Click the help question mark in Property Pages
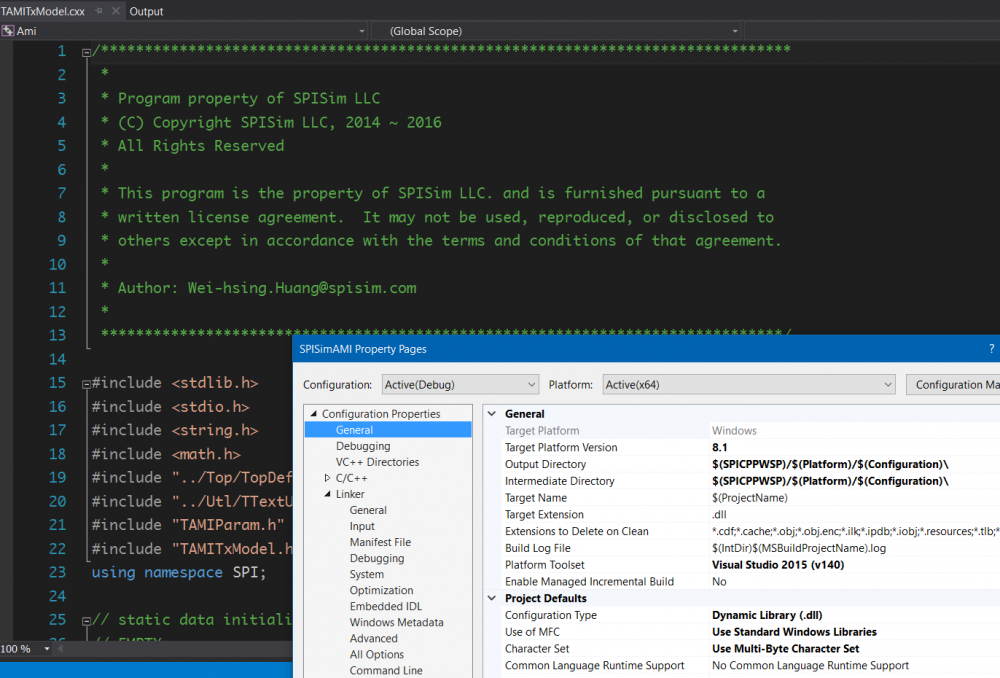 pyautogui.click(x=991, y=348)
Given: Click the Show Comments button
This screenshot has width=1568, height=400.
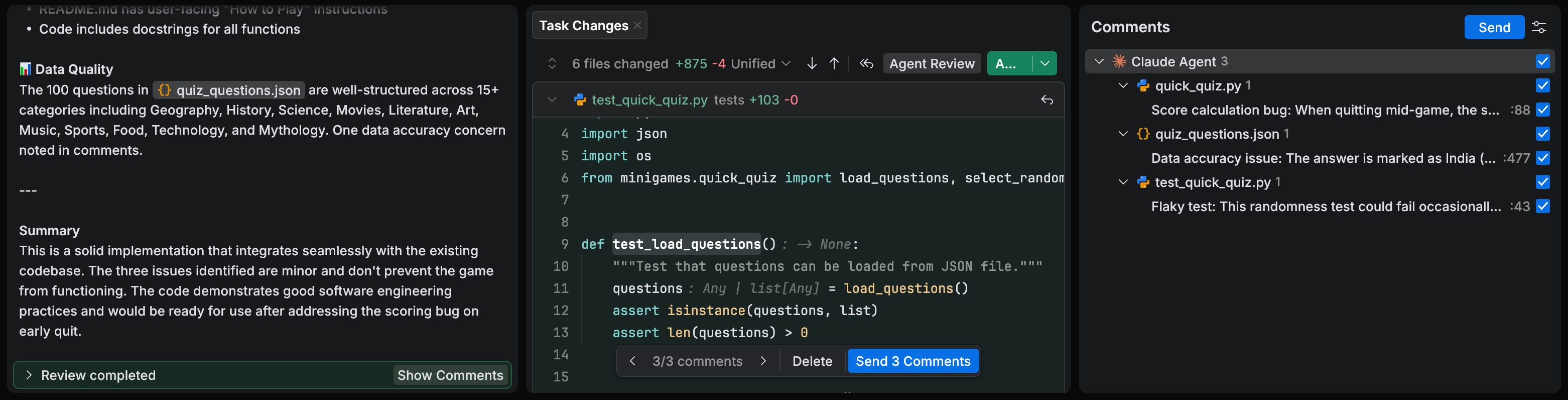Looking at the screenshot, I should [450, 375].
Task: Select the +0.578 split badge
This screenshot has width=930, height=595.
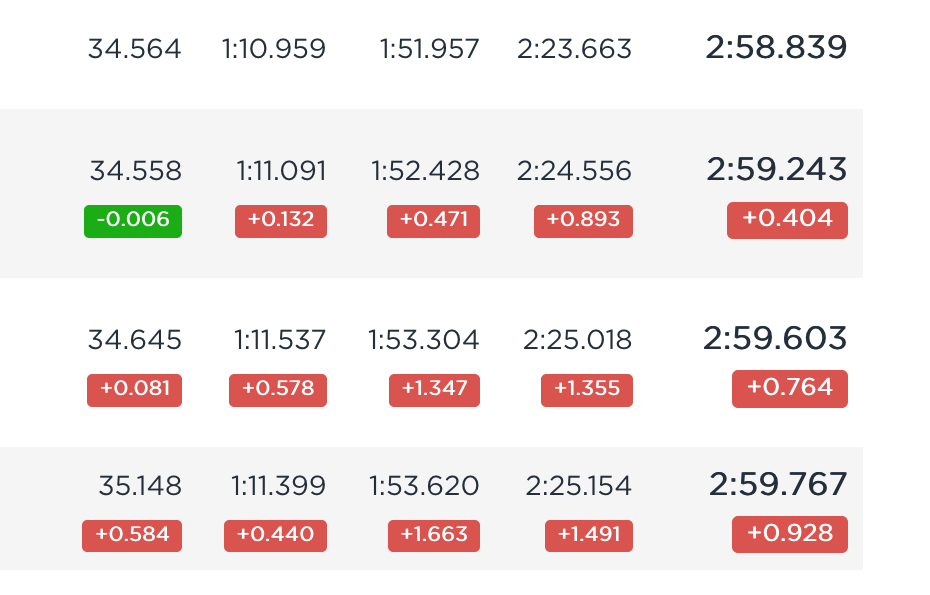Action: [x=278, y=390]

▶ **Task description**
Send back the data above word for word, with the pictures left out.

▶ **Problem solution**
Click the help question mark in Property Pages
 pyautogui.click(x=991, y=348)
Given: Click the Show Comments button
This screenshot has width=1568, height=400.
Looking at the screenshot, I should [450, 375].
Task: Select the +0.578 split badge
This screenshot has width=930, height=595.
Action: [x=278, y=390]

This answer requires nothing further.